Solving a single island across multiple cores

Please don't post Bullet support questions here, use the above forums instead.
raigan2
Posts: 197
Joined: Sat Aug 19, 2006 11:52 pm

Solving a single island across multiple cores

Post by raigan2 »

In this month's GD mag there's a paid portion from Intel that talks about this simulator: http://www.infernalengine.com/tech_physics.php

They specifically mention that it can solve an island of constraints in parallel; collision detection and Jacobian building are more easily split up, because each individual test/Jacobian happens in isolation, but how would you parallelize the actual relaxation/solving part?

The only obvious thing I can think of is: take an island and "split" it by ignoring some constraints and/or bodies, so that it becomes two separate islands B,C. Then, solve each island on a different core, and once both are done solve the constraints/bodies that were initially ignored. Or you could just use Jacobi iterations instead of Gauss-Seidel, but that seems like it would have terrible convergence.

Are there any other (better) approaches?
User avatar
Erwin Coumans
Site Admin
Posts: 4221
Joined: Sun Jun 26, 2005 6:43 pm
Location: California, USA

Re: Solving a single island across multiple cores

Post by Erwin Coumans »

You can do parallel PGS for a single island by re-organizing constraints into batches, where each batch has constraints that don't share dynamic rigid bodies with any other constraints in the same batch. This allows to parallelize simulation islands where all objects are connected (directly or indirectly).

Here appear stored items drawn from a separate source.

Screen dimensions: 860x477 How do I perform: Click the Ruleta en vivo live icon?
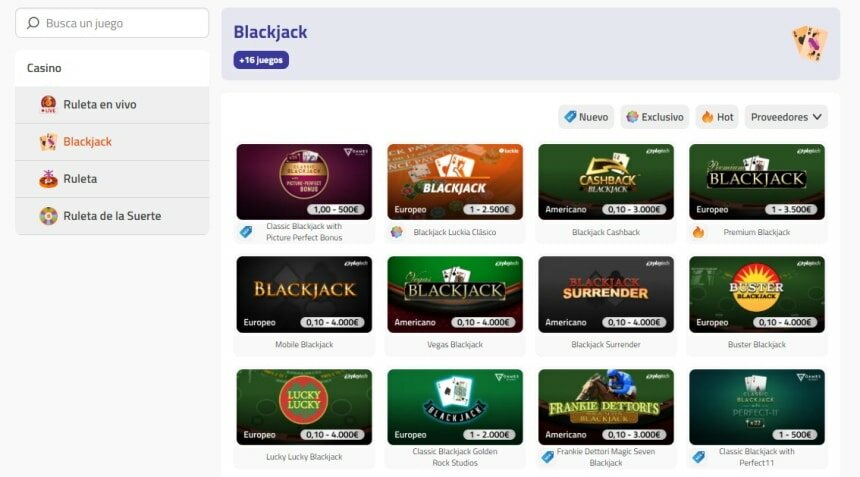pos(48,105)
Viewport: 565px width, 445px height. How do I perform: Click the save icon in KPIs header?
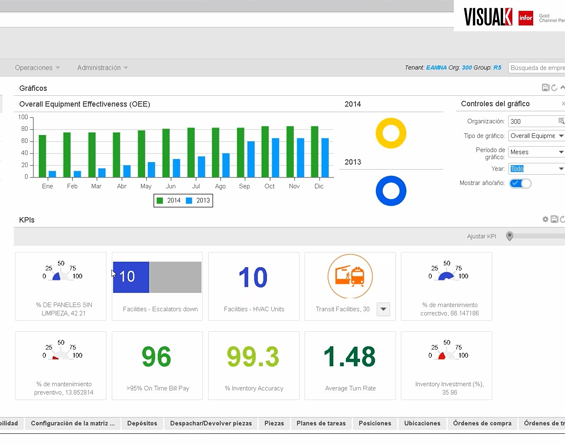(554, 219)
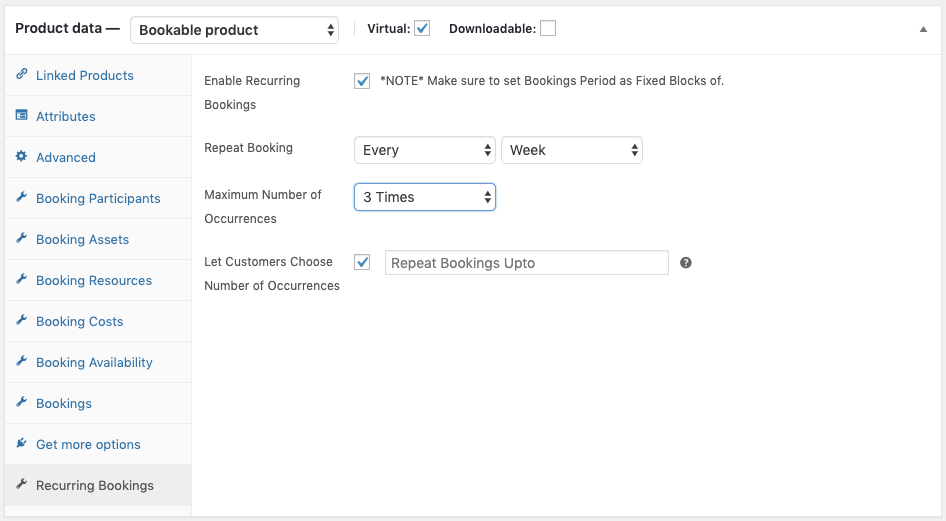Open the Week interval dropdown
This screenshot has height=521, width=946.
tap(572, 150)
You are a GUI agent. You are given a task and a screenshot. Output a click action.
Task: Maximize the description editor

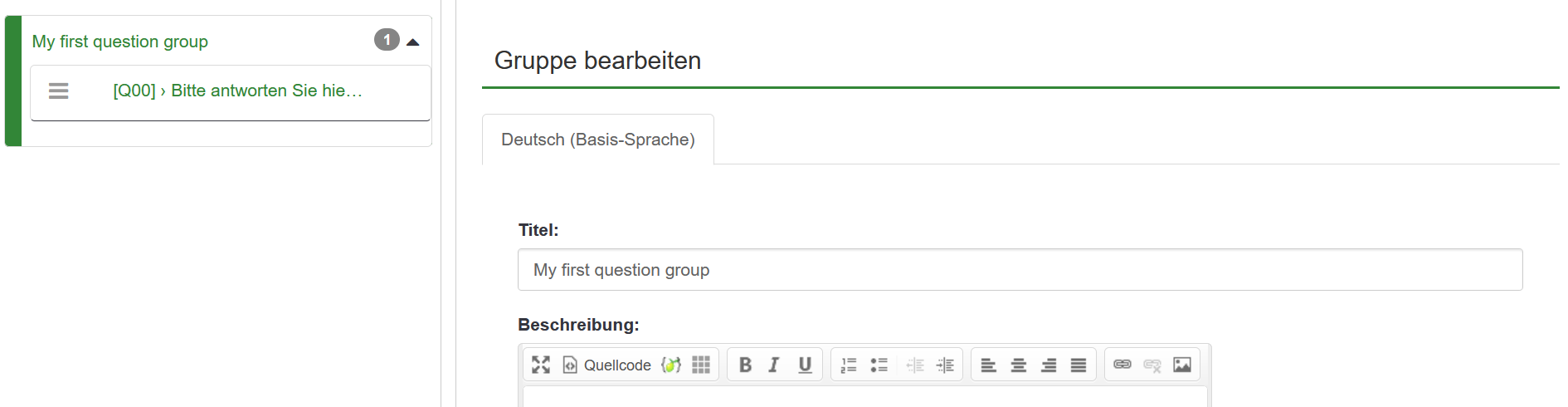click(541, 365)
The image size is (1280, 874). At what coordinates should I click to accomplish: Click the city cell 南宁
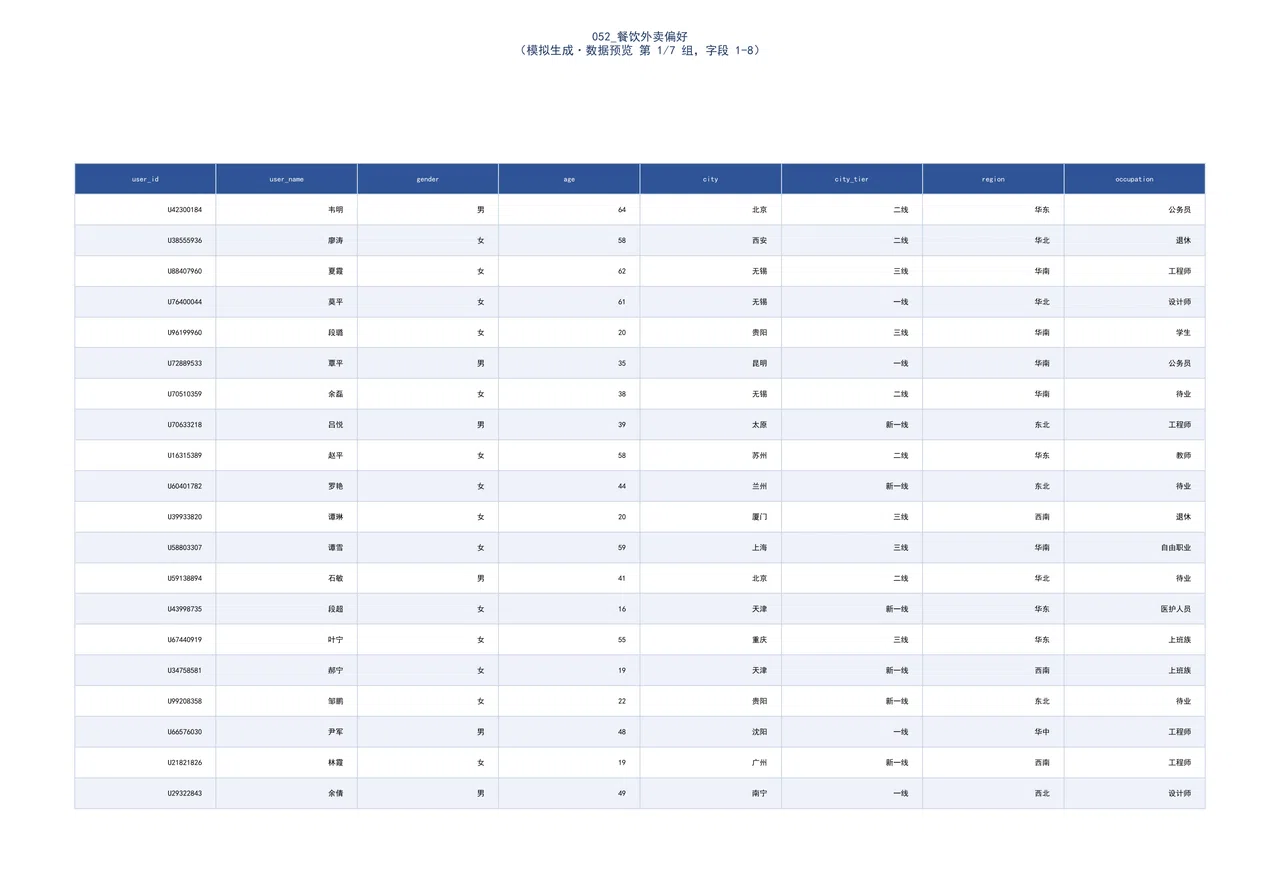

See my posting and attached GDC 2009 slides by Takahiro Harada in this topic.

Hope this helps,
Erwin
raigan2
Posts: 197
Joined: Sat Aug 19, 2006 11:52 pm

Re: Solving a single island across multiple cores

Post by raigan2 »

Thanks, I _think_ I understand -- if you had a chain of bodies ABCDE connected by joints AB, BC, CD, DE you could then solve [AB,CD] in one batch and [BC,DE] in the next?

That's pretty smart!

You mentioned that you used 10 batches -- the number of batches would have to depend on the number of constraints involved with the most-constrained body, right? I.e if you had a body that was being acted upon by 11 different constraints, it wouldn't be possible to schedule all the constraints in 10 batches. This seems reasonable anyway, unless you have a bunch of spiders colliding with each other (with 8 joints to connect legs to thorax, the thorax can only collide with two things before you have problems). But then I suppose you could "solve" this problem by splitting the thorax into two bodies which are constrained to each other..
noctoz
Posts: 2
Joined: Thu May 21, 2009 11:14 am

Re: Solving a single island across multiple cores

Post by noctoz »

http://download.intel.com/technology/it ... -art08.pdf

This paper by Intel has a section about this.
It's on page 5-6.
raigan2
Posts: 197
Joined: Sat Aug 19, 2006 11:52 pm

Re: Solving a single island across multiple cores

Post by raigan2 »

Awesome, thanks!
User avatar
Erwin Coumans
Site Admin
Posts: 4221
Joined: Sun Jun 26, 2005 6:43 pm
Location: California, USA

Re: Solving a single island across multiple cores

Post by Erwin Coumans »

You mentioned that you used 10 batches -- the number of batches would have to depend on the number of constraints involved with the most-constrained body, right?
Actually, if you just check out the Bullet 2.75 beta1, compile the demos, and run Gpu2dDemo or Gpu3dDemo, you can check the batches on-screen. The tests show that typically less than 10 batches are required, we just use a configurable limit to 20, with an early-out once all constraints have been assigned a batch. Indeed, it is possible to create a worst case by attaching many constraints to a single dynamic rigid body.
Right. We are working with the authors of that Intel paper, Mikhail Smelyanskiy and others (they are just around the corner here in the bay area).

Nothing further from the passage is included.